#### [PASSAGE TO READ]
[Start of Attachment]

MARY LOU CONNELLY: As a nurse, I know that I would not want the responsibility that we expect some family members to take about providing care to their loved ones, and that's scary, too. If I think that I couldn't handle it as a health care professional, then what business do I have expecting other people who have no knowledge of health care to, in fact, do what I wouldn't want to do?

NARRATOR: The Deutches are not an isolated case. Around the country, state legislatures have begun passing laws requiring HMOs to pay for longer stays in the hospital.

ART DEUTSCH: Can you imagine how this God damn government has to pass a law so a woman that has a mastectomy can stay in the hospital one more day? Ridiculous. When a woman has a cesarean, she can't stay in for two days? Only one day? Come on! My wife had a hip operation. They forced her out of the hospital in three days, and to this day she can't walk properly. They have everything like this, and the average person can't do a damn thing.

NARRATOR: With patients going home faster, hospitals are increasingly filled with only the very sick, a situation which puts more and more pressure on hospital staff.

CATHY JENKINS, Nurse, UCSD Medical Center: I'd have to say the morale is poor right now, really poor. We just don't have enough help. We're asked to do the impossible a lot of times, and there are no reserves to draw on. People are just stretched to the limit. But if I left here and went anywhere else, I'm not sure the grass would be greener. I see the same thing happening everywhere. As managed care sweeps the country, this is what you're going to see now. If it hasn't hit the east coast yet, it's coming.

NARRATOR: It has already come. Here on the quiet north shore of Massachusetts, most of the HMOs are still not-for-profit, but they have to compete with for-profit HMOs like Foundation Health. And as a result, hospitals here are under just as much pressure to cut costs.

ROBERT R. FANNING, Jr., President, Beverly Hospital: [on the phone] Is that the final offer from Tufts that was put forth?

NARRATOR: Bob Fanning is the CEO of Beverly hospital.

ROBERT R. FANNING: [on the phone] There's no way of moving that forward?

[to interviewer] When we negotiate with many of the managed care plans, we have what I would term little to no leverage. They simply can say, "Look, if you don't like the terms of our contract, we can take our contract and simply give it to one of your competing neighbors."

NARRATOR: But all of Beverly's neighbors are having trouble managing on the reduced income HMOs provide them. Once there was a hospital for almost every town in this area, but today half of them are gone. This office building used to be a hospital. So did this rehab center and this supermarket. Faced with these pressures, Fanning and his vice president, Bob Shafner, have had to take a tough stand to keep their hospital alive.

ROBERT SHAFNER, Executive V.P., Beverly Hospital: We're being asked to do more work, and we're being paid less. You can try to find other sources of revenue, but that's very difficult to do. So our trick is to maintain quality of care on the one side, and try to do it within the resources that we have that we're being paid, the revenues.

[End of Attachment]

Saved entries:
[Start of Attachment]

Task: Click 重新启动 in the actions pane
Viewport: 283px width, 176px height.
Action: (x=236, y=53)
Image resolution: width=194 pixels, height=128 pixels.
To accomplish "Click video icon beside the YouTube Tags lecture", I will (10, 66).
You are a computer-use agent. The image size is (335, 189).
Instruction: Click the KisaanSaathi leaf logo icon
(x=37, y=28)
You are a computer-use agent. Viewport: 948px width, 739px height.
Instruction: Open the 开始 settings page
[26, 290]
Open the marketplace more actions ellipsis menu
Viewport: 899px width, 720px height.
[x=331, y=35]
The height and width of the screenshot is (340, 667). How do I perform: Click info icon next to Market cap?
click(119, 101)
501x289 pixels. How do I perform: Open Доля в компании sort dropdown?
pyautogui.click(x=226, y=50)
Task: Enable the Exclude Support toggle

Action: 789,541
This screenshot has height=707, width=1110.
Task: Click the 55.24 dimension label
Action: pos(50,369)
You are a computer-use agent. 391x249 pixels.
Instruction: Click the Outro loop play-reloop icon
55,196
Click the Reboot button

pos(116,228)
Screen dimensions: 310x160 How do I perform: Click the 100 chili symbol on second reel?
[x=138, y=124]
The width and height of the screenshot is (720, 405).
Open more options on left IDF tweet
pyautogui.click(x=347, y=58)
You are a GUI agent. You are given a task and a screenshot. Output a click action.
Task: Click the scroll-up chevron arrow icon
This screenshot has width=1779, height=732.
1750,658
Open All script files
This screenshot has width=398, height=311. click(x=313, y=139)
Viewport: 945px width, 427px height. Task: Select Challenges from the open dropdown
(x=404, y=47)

[End of Attachment]

#### [WHAT YOU WILL DO]
1. In the managed care transcript, how many days after her hip operation was Art Deutsch's wife forced out of the hospital?
2. List the buildings that, according to the narrator of the managed care transcript, used to be hospitals.
This material comes from a different source.

#### [RESULTS FOR EACH TASK]
1. Three days.

2. An office building, a rehab center, and a supermarket.